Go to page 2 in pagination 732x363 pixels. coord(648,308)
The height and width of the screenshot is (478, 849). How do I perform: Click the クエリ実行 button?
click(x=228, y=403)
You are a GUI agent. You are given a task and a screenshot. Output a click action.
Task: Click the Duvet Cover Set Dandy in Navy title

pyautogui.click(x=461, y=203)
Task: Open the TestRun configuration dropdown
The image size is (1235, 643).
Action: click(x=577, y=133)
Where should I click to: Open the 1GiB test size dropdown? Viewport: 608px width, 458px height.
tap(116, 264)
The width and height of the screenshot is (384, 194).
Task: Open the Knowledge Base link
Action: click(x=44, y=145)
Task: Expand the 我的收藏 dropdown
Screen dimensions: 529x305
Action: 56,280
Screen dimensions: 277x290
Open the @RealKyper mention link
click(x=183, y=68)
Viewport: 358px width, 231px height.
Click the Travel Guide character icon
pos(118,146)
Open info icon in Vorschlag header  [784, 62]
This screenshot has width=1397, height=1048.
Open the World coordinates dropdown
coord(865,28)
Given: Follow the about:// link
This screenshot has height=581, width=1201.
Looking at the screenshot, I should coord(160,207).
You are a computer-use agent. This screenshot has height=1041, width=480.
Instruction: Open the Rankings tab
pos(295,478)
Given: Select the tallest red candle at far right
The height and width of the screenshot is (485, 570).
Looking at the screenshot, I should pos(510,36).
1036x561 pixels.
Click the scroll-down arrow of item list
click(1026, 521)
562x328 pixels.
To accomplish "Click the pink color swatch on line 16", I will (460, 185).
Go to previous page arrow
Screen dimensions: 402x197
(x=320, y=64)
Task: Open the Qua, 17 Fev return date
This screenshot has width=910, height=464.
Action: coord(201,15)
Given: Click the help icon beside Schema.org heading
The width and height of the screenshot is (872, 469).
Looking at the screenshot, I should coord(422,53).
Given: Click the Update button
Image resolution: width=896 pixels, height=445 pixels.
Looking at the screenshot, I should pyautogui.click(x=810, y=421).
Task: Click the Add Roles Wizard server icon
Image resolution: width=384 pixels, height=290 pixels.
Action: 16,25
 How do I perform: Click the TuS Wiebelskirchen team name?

+++

TASK DESCRIPTION: Exactly as given, set down all of the lines above.

EXERCISE OUTPUT:
Go to page 2 in pagination 732x363 pixels. coord(648,308)
The height and width of the screenshot is (478, 849). How do I perform: Click the クエリ実行 button?
click(x=228, y=403)
You are a GUI agent. You are given a task and a screenshot. Output a click action.
Task: Click the Duvet Cover Set Dandy in Navy title

pyautogui.click(x=461, y=203)
Task: Open the TestRun configuration dropdown
The image size is (1235, 643).
Action: click(x=577, y=133)
Where should I click to: Open the 1GiB test size dropdown? Viewport: 608px width, 458px height.
tap(116, 264)
The width and height of the screenshot is (384, 194).
Task: Open the Knowledge Base link
Action: click(x=44, y=145)
Task: Expand the 我的收藏 dropdown
Screen dimensions: 529x305
Action: 56,280
Screen dimensions: 277x290
Open the @RealKyper mention link
click(x=183, y=68)
Viewport: 358px width, 231px height.
Click the Travel Guide character icon
pos(118,146)
Open info icon in Vorschlag header  [784, 62]
This screenshot has width=1397, height=1048.
Open the World coordinates dropdown
coord(865,28)
Given: Follow the about:// link
This screenshot has height=581, width=1201.
Looking at the screenshot, I should coord(160,207).
You are a computer-use agent. This screenshot has height=1041, width=480.
Instruction: Open the Rankings tab
pos(295,478)
Given: Select the tallest red candle at far right
The height and width of the screenshot is (485, 570).
Looking at the screenshot, I should pos(510,36).
1036x561 pixels.
Click the scroll-down arrow of item list
click(1026, 521)
562x328 pixels.
To accomplish "Click the pink color swatch on line 16", I will (460, 185).
Go to previous page arrow
Screen dimensions: 402x197
(x=320, y=64)
Task: Open the Qua, 17 Fev return date
This screenshot has width=910, height=464.
Action: coord(201,15)
Given: Click the help icon beside Schema.org heading
The width and height of the screenshot is (872, 469).
Looking at the screenshot, I should coord(422,53).
Given: Click the Update button
Image resolution: width=896 pixels, height=445 pixels.
Looking at the screenshot, I should pyautogui.click(x=810, y=421).
Task: Click the Add Roles Wizard server icon
Image resolution: width=384 pixels, height=290 pixels.
Action: 16,25
 How do I perform: Click the TuS Wiebelskirchen team name?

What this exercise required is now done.